Перед комиссией
Художники всегда пишут автопортреты, можно было бы из них построить почти бесконечную галерею. Живописцы показывают себя по‑разному: или пафосно, в роковых обстоятельствах, скорбящими, понявшими ничтожную цену мира и себя в нем, или же вполне достойно — они взирают на нас из глубин философской задумчивости, лирической сосредоточенности, умиротворения и спокойствия. Как правило, автопортреты несут в себе мощный литературный заряд, санкционирующий необиографическое обдумывание судьбы художника в стиле экскурсоводского рассказа в привычном для экскурсантов ключе.
У петербургского художника Ильи Овсянникова мы встречаемся с автопортретом совсем иного рода, будто он и не знает, как надо правильно «себя подавать», чтобы выводы, сделанные зрителем, попадали в привычную матрицу «художнического самопознания».
Это странный автопортрет. Догола раздевшийся и словно примерзший к временнóй точке в последней стадии самоотдачи высокий молодой человек (как всем известные голые акционисты перед приездом группы захвата) стоит лицом к зрителю и вроде должен что‑то отчаянное учудить, сорваться с места, взлететь, но остается в странном робком покое, словно обуявшем его. Столб не столб, тело не тело… Что‑то вроде мужеподобной длинной свечи, ее еще не зажгли, но запалят всенепременно…
«Художник изобразил себя в «натуральную величину»
Надо сказать, что художник изобразил себя в «натуральную величину», а роста он немалого. И я долго обдумывал суть его темного живописного послания на языке глохнущего цвета, стекающего грубыми мазками, пока не понял, на границе чего он, абсолютно голый, замер, перед шагом в какую стихию члены его охватил ступор. В статичной фигуре человека разлито самоотвержение, будто бы он исполнил прошлую миссию и замер перед новым движением, и если присмотреться, то можно заметить, что он вот-вот оторвет одну стопу от земли, соскользнет с места и совершит шаг. И вместе с тем он совсем не напряжен, скорее расслаблен, будто разделся для осмотра некой комиссией, которая провозглашает диагнозы, и впал в ступор перед неопровержимым вердиктом.

::::

СПИСОК ЗАДАНИЙ —
1: Определите, согласуются ли с текстом три утверждения: (a) художник изобразил себя в натуральную величину; (b) человек на автопортрете напряжен; (c) свечу, на которую похожа фигура, уже зажгли. На каждое ответьте «да» или «нет» и точно процитируйте решающие слова текста.
2: Перепишите отрывок текста, начав с места, где стоят слова «Надо сказать, что», и закончив словами «перед неопровержимым вердиктом.». При этом замените «стихию» на «бездну».

ИСХОДНЫЕ ДАННЫЕ —

::::

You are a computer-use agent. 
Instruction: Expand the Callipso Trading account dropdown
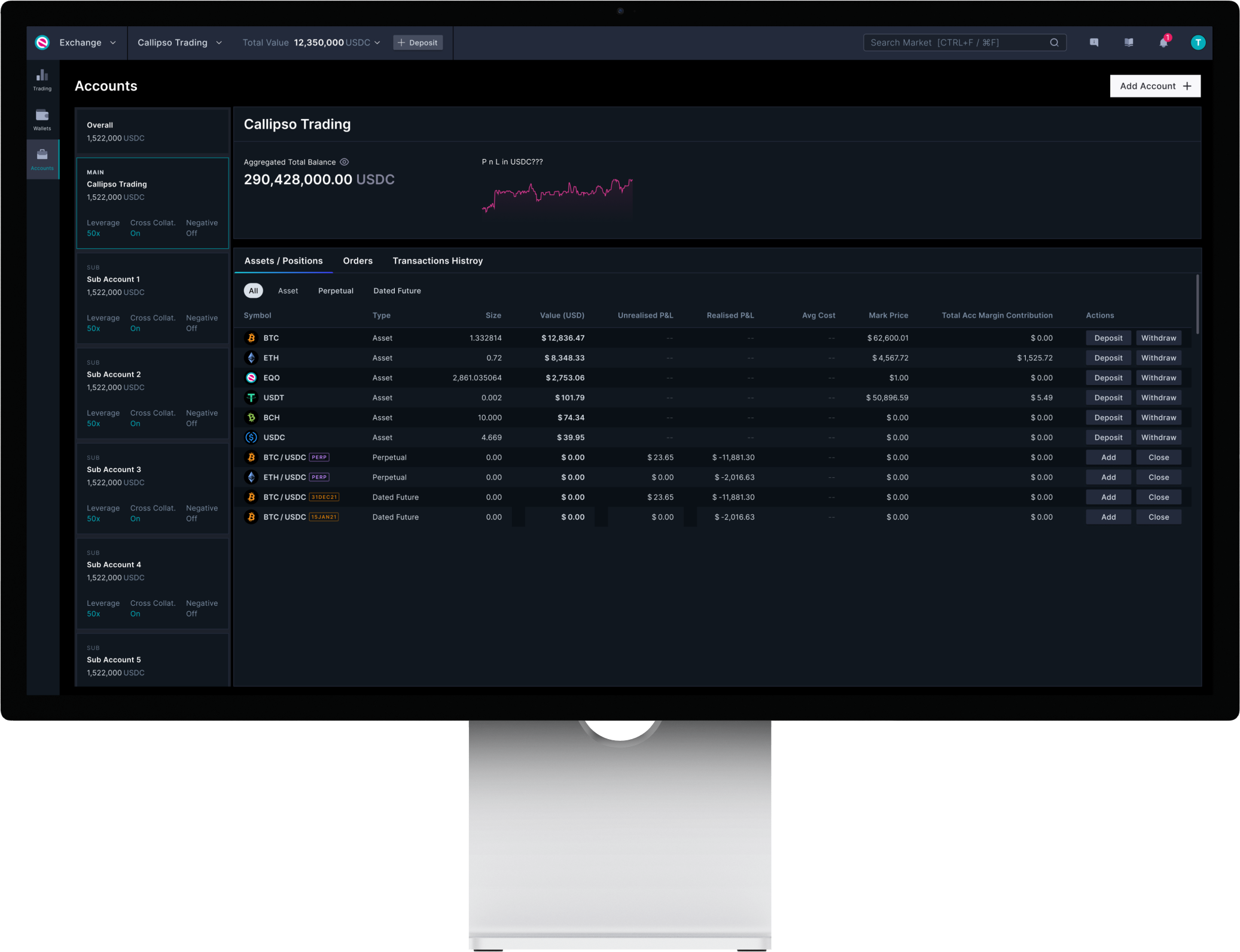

::::

ОТВЕТЫ НА ЗАДАНИЯ —
1:
(a) Да: «художник изобразил себя в «натуральную величину»».
(b) Нет: «он совсем не напряжен, скорее расслаблен».
(c) Нет: «ее еще не зажгли, но запалят всенепременно».

2:
Надо сказать, что художник изобразил себя в «натуральную величину», а роста он немалого. И я долго обдумывал суть его темного живописного послания на языке глохнущего цвета, стекающего грубыми мазками, пока не понял, на границе чего он, абсолютно голый, замер, перед шагом в какую бездну члены его охватил ступор. В статичной фигуре человека разлито самоотвержение, будто бы он исполнил прошлую миссию и замер перед новым движением, и если присмотреться, то можно заметить, что он вот-вот оторвет одну стопу от земли, соскользнет с места и совершит шаг. И вместе с тем он совсем не напряжен, скорее расслаблен, будто разделся для осмотра некой комиссией, которая провозглашает диагнозы, и впал в ступор перед неопровержимым вердиктом.